Além disso, um equívoco é observado em SD7. Na esteira de Ferreira (2000), entendemos equívoco como o lugar onde a língua se choca com a história, desestabilizando o princípio de univocidade da primeira. O equívoco manifesta-se por

162 meio dos lapsos, das falhas, dos deslizamentos de sentido, afetando a regularidade do sistema da língua, permitindo que um enunciado possa tornar-se outro, como lemos em Pêcheux ([1975] 2009). Ao dizer que os gays querem ter a garantia de que serão “bem tratados durante as férias” (negritos nossos), a preposição – “durante” – marca um tempo de duração. Os efeitos de sentidos de segurança produzidos ficam restritos, encapsulados no tempo das férias; ficam equivocados pela traição da preposição que circunscreve o que é dito e põe o dizer em tensão: nos outros períodos do ano o homossexual não quer ser bem tratado? Consideramos que esse ponto nos leve a um eixo que será trabalhado adiante, o dos sentidos em relação a mercado, e voltaremos depois a essa questão.

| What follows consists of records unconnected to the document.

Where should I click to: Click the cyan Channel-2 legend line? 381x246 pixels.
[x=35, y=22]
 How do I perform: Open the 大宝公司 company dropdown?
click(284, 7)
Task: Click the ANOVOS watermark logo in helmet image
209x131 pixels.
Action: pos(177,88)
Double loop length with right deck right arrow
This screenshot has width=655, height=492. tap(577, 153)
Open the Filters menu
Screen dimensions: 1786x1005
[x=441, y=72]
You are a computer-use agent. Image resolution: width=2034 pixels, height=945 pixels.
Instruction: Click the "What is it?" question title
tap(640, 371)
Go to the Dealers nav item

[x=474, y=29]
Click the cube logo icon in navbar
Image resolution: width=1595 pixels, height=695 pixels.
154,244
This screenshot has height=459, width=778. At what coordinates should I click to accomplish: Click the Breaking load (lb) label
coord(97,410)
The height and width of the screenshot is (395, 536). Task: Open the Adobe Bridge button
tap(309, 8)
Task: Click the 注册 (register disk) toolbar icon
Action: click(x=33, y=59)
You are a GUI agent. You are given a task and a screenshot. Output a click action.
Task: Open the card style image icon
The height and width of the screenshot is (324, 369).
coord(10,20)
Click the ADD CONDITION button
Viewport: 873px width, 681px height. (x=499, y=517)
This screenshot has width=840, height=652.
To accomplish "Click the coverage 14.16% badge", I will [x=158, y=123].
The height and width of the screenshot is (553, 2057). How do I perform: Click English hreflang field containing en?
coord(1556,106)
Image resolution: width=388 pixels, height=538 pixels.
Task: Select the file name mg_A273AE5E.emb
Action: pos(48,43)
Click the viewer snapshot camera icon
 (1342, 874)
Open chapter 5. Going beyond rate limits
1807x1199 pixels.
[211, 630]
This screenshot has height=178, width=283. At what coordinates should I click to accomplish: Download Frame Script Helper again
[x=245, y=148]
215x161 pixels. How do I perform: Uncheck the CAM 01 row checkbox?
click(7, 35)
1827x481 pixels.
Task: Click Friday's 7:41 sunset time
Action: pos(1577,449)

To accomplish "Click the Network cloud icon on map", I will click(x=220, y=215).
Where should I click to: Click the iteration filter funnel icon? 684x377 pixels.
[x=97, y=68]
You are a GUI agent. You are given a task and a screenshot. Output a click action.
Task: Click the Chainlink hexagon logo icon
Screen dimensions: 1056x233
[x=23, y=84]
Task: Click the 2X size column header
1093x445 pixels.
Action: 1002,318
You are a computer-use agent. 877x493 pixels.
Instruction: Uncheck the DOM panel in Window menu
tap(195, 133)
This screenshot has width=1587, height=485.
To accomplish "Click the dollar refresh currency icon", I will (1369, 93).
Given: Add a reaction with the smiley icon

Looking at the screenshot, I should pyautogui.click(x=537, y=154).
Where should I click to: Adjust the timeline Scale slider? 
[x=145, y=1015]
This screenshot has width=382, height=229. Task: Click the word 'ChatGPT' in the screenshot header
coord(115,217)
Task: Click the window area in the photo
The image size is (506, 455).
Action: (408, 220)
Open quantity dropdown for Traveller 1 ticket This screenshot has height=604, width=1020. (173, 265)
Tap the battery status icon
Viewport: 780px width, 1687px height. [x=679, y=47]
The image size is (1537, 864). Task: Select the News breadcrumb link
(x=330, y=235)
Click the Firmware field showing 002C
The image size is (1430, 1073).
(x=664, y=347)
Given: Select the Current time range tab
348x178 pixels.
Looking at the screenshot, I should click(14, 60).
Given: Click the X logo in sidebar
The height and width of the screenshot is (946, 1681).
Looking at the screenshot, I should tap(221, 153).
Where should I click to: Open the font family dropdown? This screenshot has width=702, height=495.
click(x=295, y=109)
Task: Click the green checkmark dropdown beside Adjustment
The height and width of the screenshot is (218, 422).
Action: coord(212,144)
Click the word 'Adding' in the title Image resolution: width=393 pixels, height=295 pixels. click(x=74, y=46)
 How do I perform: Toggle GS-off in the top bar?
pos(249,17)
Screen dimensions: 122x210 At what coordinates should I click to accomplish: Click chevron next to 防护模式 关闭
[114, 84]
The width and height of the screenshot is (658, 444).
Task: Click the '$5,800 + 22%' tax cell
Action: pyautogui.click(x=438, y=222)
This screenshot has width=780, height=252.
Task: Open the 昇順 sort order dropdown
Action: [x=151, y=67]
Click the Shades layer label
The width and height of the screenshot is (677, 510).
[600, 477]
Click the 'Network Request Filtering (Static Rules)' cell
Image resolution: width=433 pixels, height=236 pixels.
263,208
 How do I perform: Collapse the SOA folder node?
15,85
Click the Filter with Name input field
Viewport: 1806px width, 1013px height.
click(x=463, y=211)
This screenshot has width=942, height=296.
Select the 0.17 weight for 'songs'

Por ora, vamos nos voltar (ainda) sobre os não-ditos. Consoante Orlandi (2010a, p. 82-83):

Na análise de discurso, há noções que encampam o não-dizer: a noção de interdiscurso, a de ideologia, a de formação discursiva. Consideramos que há sempre no dizer um não-dizer necessário. Quando se diz “x”, o não-dito “y” permanece como uma relação de sentido que informa o dizer de “x”. [...] o que já foi dito mas já foi esquecido tem um efeito sobre o dizer que se atualiza em uma formulação. Em outras palavras, o interdiscurso determina o intradiscurso: o dizer (presentificado) se sustenta na memória (ausência) discursiva.

Para analisarmos como o não-dizer retorna sobre o dito, recortamos da SD8 o enunciado: “muitos gays dão preferência a esses lugares [gay-friendly] para evitar

situações desagradáveis” (negritos nossos). Compreendemos que esse enunciado

acena para uma tensão que se instaura a partir do que é dito, isto é, do que é presentificado em SD8, em confronto com um não-dito que se sustenta, por sua vez, no interdiscurso. Posto que ausente no intradiscursivo, o não-dito produz efeito no que é dito. Desse modo, que não-dito é materializado ao dizer que os gays querem ‘evitar situações desagradáveis’? De que situações desagradáveis se trata? Desagradáveis para quem?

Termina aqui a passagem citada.